• Приглашаем посетить наш сайт
    Литература (lit-info.ru)
  • Былое и думы
    Часть вторая. Тюрьма и ссылка (1834–1838).
    Глава VIII

    Часть вторая. Тюрьма и ссылка (1834–1838)

    Глава VIII

    Пророчество. – Арест Огарева. – Пожар. – Московский либерал. – М. Ф. Орлов. – Кладбище.

    …Раз весною 1834 года пришел я утром к Вадиму; ни его не было дома, ни его братьев и сестер. Я взошел наверх, в небольшую комнату его, и сел писать.

    Дверь тихо отворилась, и взошла старушка, мать Вадима; шаги ее были едва слышны, она подошла устало, болезненно к креслам и сказала мне, садясь в них:

    – Пишите, пишите, – я пришла взглянуть, не воротился ли Вадя; дети пошли гулять, внизу такая пустота, мне сделалось грустно и страшно, я посижу здесь; я вам не мешаю, делайте свое дело.

    Лицо ее было задумчиво, в нем яснее обыкновенного виднелся отблеск вынесенного в прошедшем и та подозрительная робость к будущему, то недоверие к жизни, которое всегда остается после больших, долгих и многочисленных бедствий.

    Мы разговорились. Она рассказывала что-то о Сибири.

    – Много, много пришлось мне перестрадать; что-то еще придется увидеть, – прибавила она, качая головой, – хорошего ничего не чует сердце.

    Я вспомнил, как старушка, иной раз слушая наши смелые рассказы и демагогические разговоры, становилась бледнее, тихо вздыхала, уходила в другую комнату и долго не говорила ни слова.

    – Вы, – продолжала она, – и ваши друзья, вы идете верной дорогой к гибели. Погубите вы Вадю, себя и всех; я ведь и вас люблю, как сына. Слеза катилась по исхудалой щеке.

    Я молчал. Она взяла мою руку и, стараясь улыбнуться, прибавила:

    – Не сердитесь, у меня нервы расстроены; я все понимаю, идите вашей дорогой, для вас нет другой, а если б была, вы все были бы не те. Я знаю это, но не могу пересилить страха, я так много перенесла несчастий, что на новые недостает сил. Смотрите, вы ни слова не говорите Ваде об этом, он огорчится, будет меня уговаривать… Вот он, – прибавила старушка, поспешно утирая слезы и прося еще раз взглядом, чтоб я молчал.

    Бедная мать!
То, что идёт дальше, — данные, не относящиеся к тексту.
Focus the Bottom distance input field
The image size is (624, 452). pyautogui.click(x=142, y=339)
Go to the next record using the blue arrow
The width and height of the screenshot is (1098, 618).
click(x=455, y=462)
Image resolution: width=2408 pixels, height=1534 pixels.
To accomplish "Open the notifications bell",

Святая, великая женщина!

    Это стоит корнелевского «qu’il mourût»[129].

    Пророчество ее скоро сбылось; по счастию, на этот раз гроза пронеслась над головой ее семьи, но много набралась бедная горя и страху.

    – Как взяли? – спрашивал я, вскочив с постели и щупая голову, чтоб знать, сплю я или нет.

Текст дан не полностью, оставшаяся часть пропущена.